* [Assignment]:
Whenever a line in the data holds the string "agent", pull that line out.

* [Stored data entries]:
Content starts
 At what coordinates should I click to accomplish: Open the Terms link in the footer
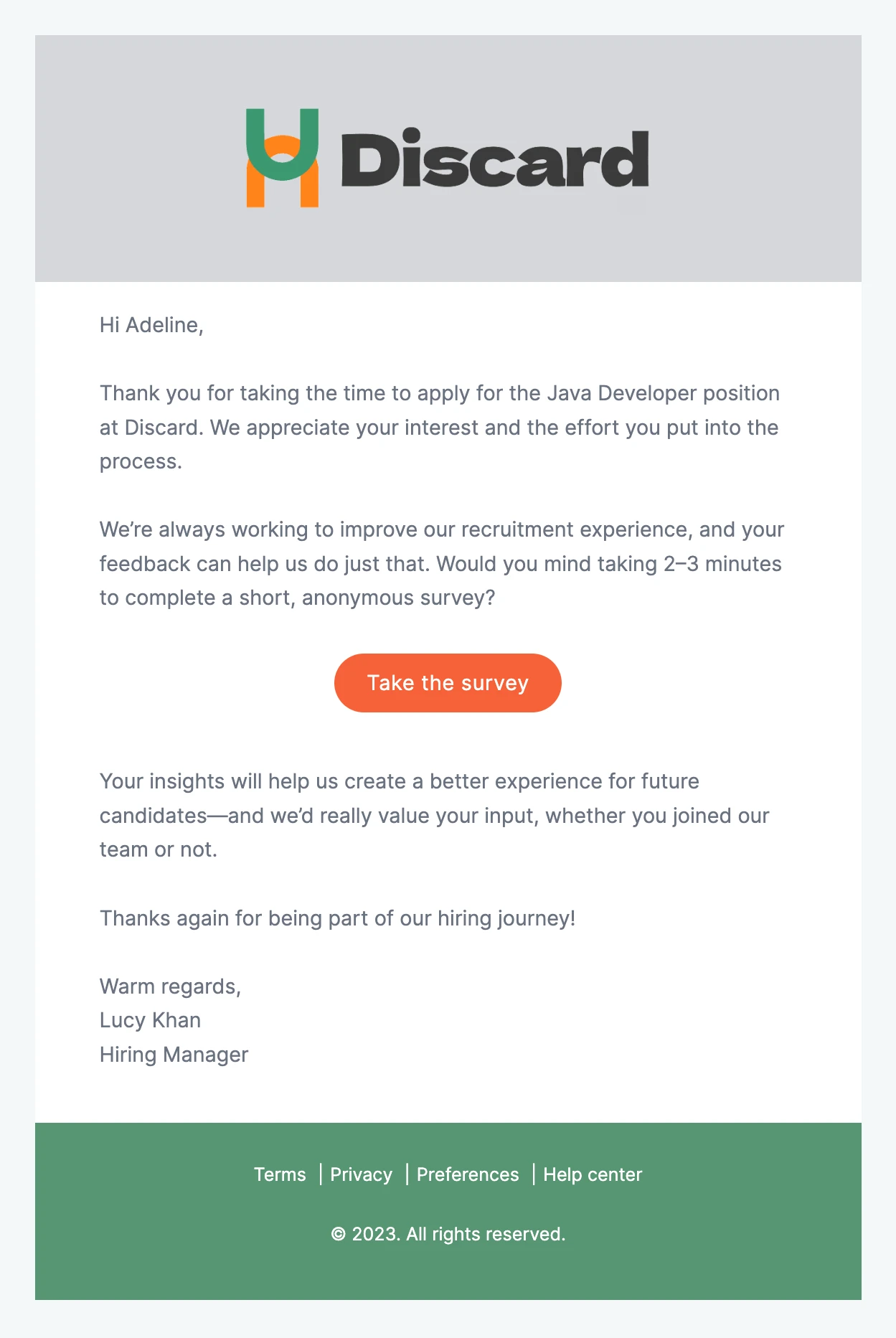280,1174
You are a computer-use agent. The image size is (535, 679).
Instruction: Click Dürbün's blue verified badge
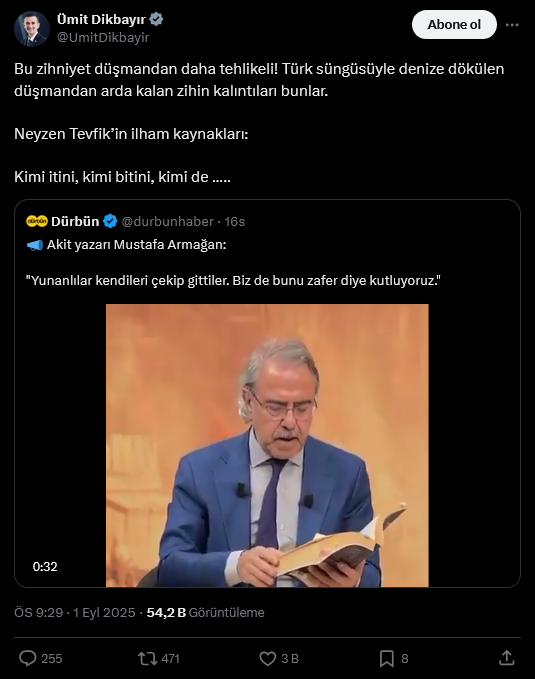110,221
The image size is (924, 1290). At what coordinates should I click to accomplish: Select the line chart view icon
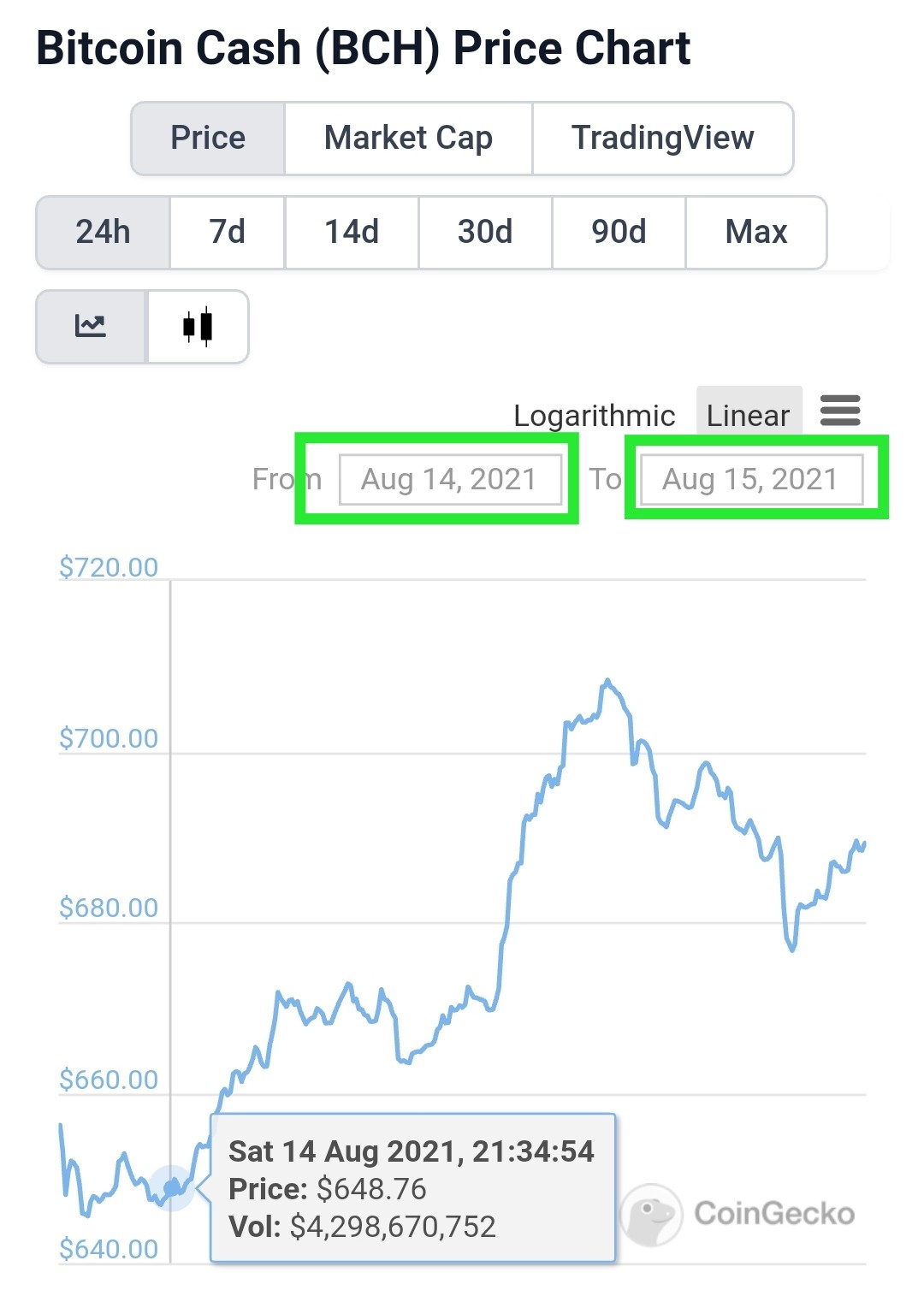tap(91, 327)
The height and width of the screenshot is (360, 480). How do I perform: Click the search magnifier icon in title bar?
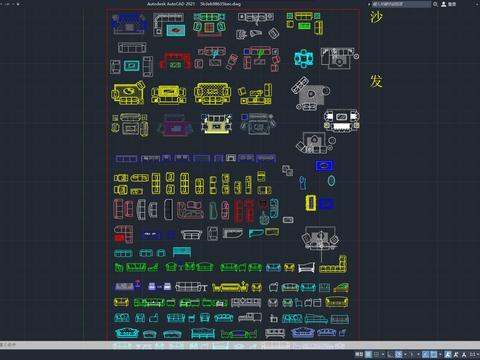(x=435, y=4)

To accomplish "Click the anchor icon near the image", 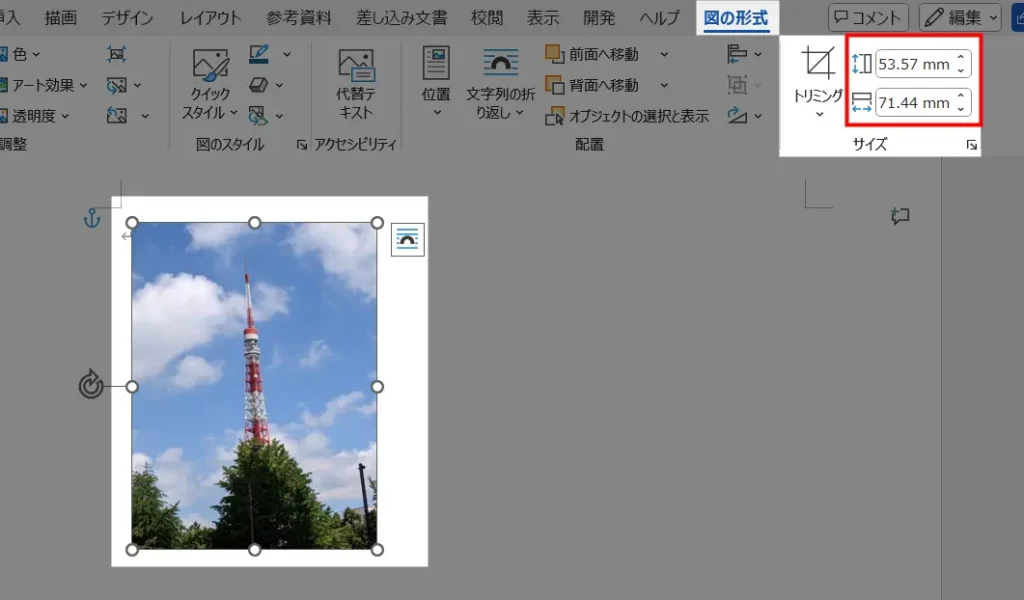I will [x=92, y=219].
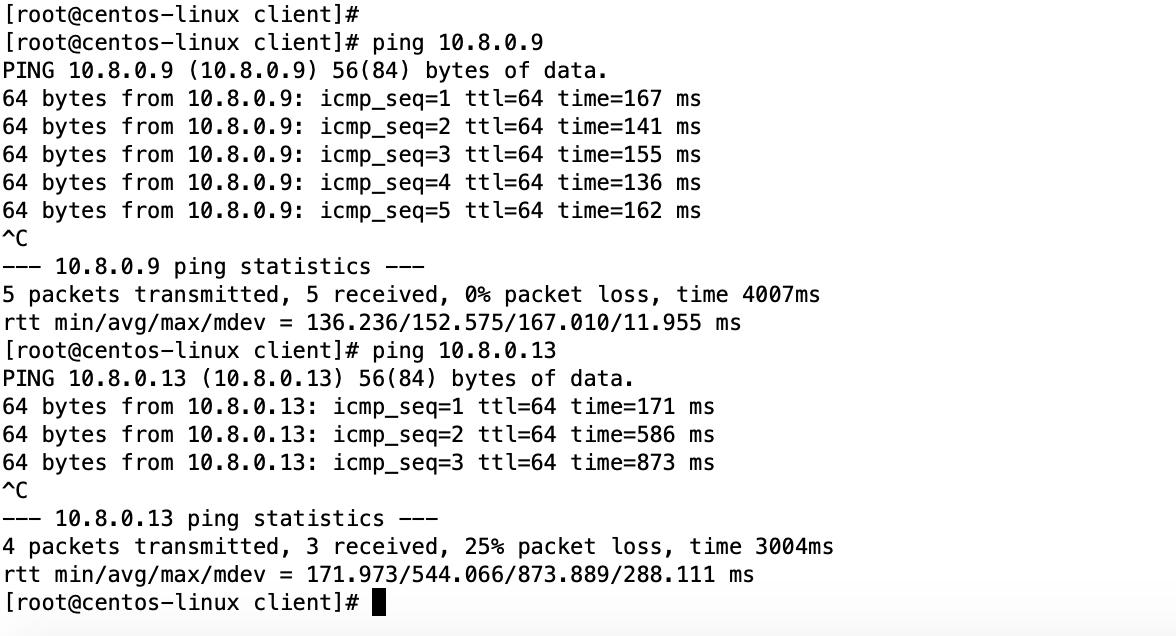This screenshot has width=1176, height=636.
Task: Click the 'time=167 ms' ping reply
Action: point(629,99)
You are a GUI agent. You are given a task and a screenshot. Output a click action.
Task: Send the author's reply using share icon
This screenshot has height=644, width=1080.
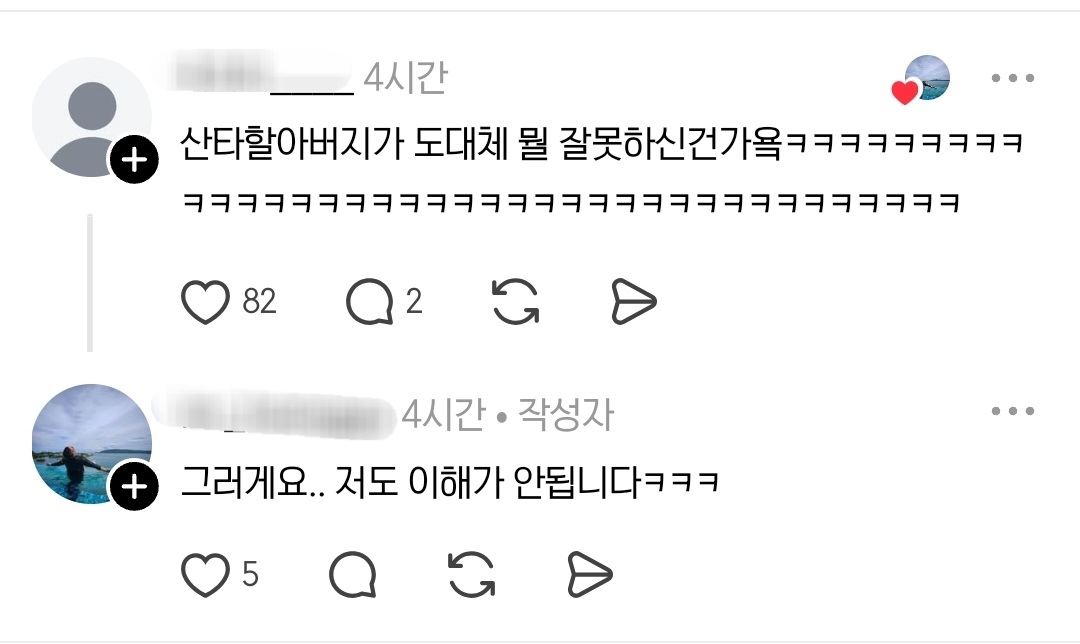pos(590,574)
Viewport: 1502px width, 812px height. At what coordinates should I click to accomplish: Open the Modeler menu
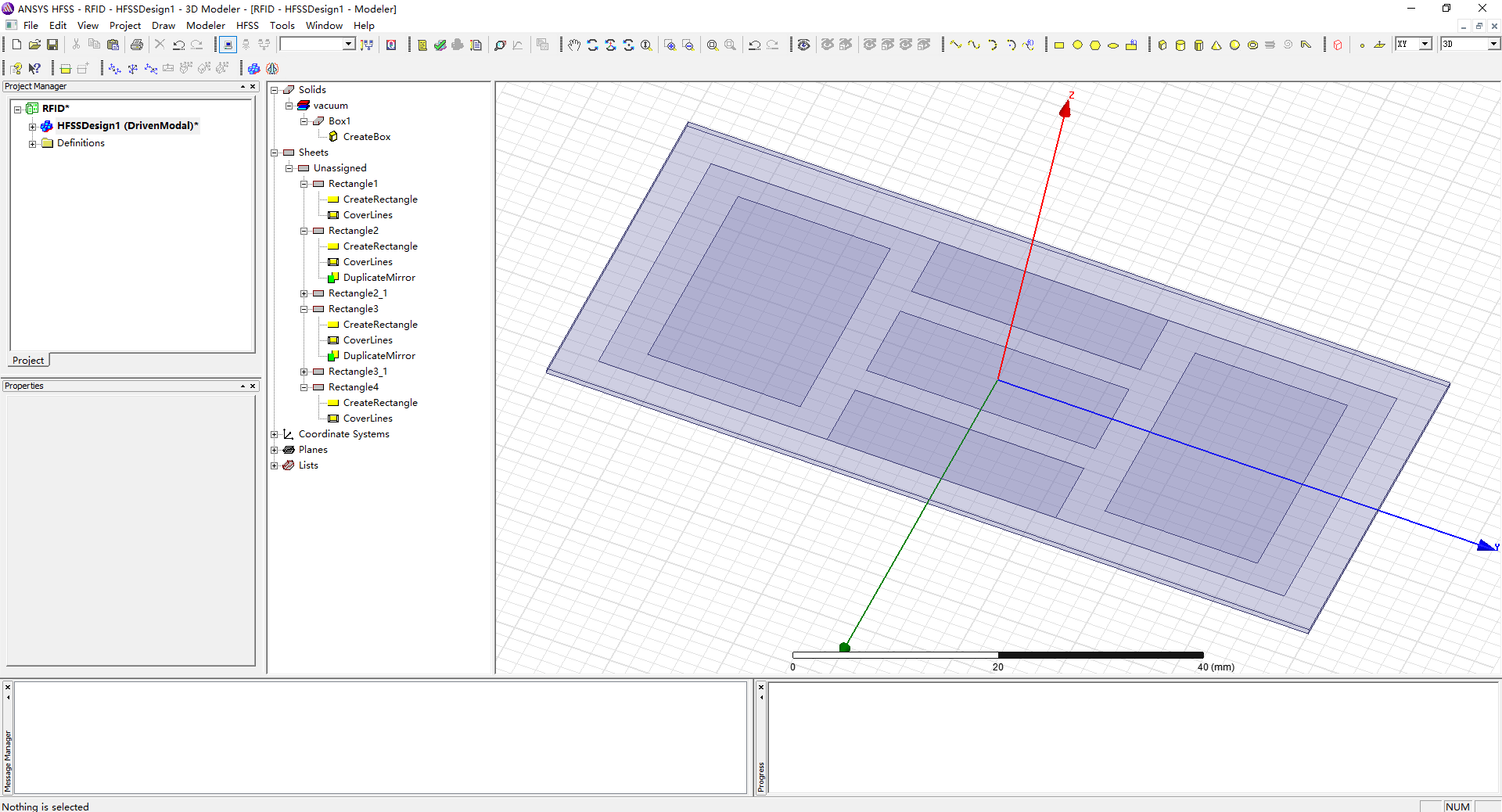pyautogui.click(x=205, y=26)
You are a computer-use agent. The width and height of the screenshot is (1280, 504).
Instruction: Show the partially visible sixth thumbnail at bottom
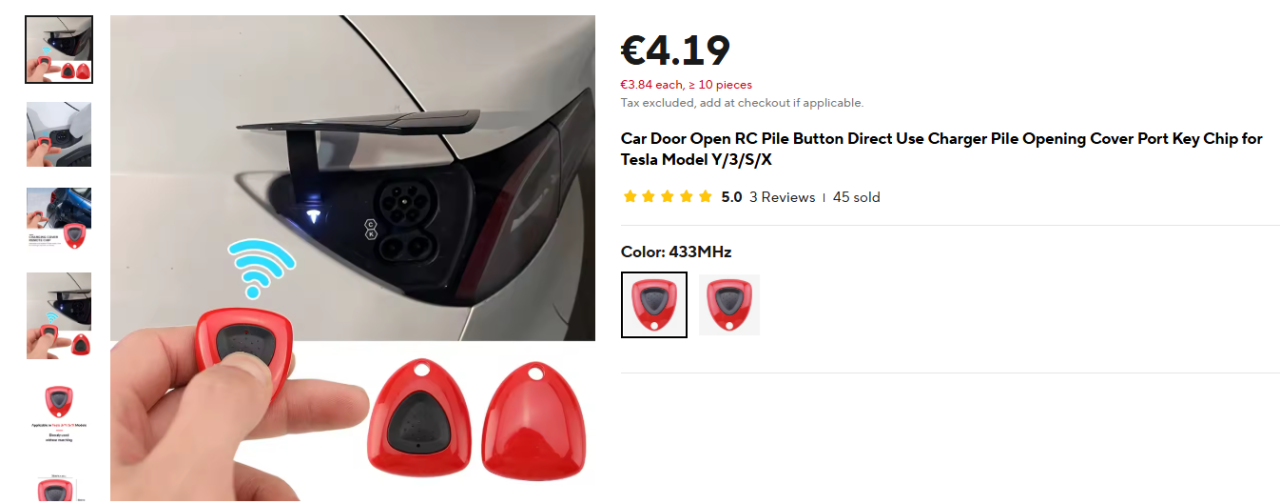pos(59,487)
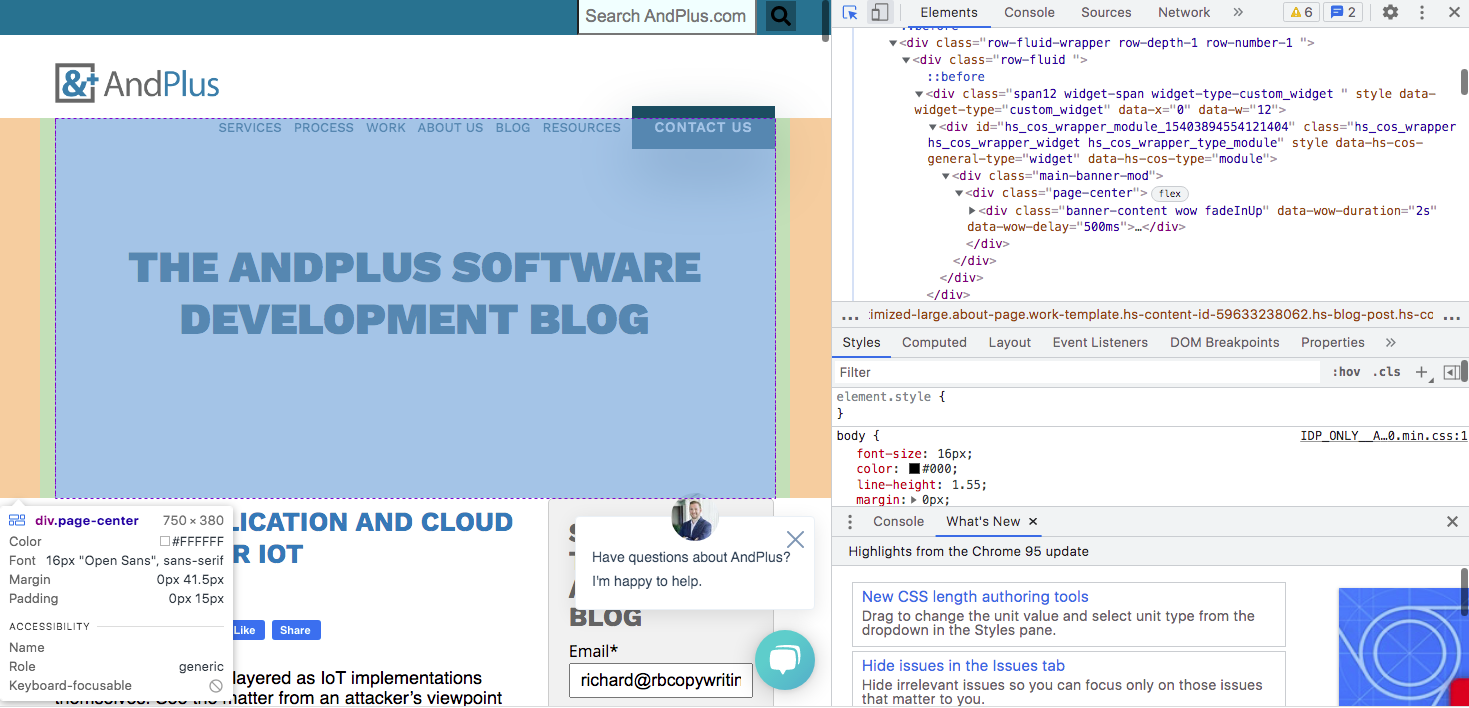Open the DevTools three-dot menu
Viewport: 1469px width, 708px height.
point(1421,12)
Content ends
* [Output of the exercise]:
You are a computer-use agent. The image size is (535, 679).
You are a GUI agent. You are given a task and a screenshot. Output a click action.
You are a computer-use agent. The width and height of the screenshot is (1280, 504).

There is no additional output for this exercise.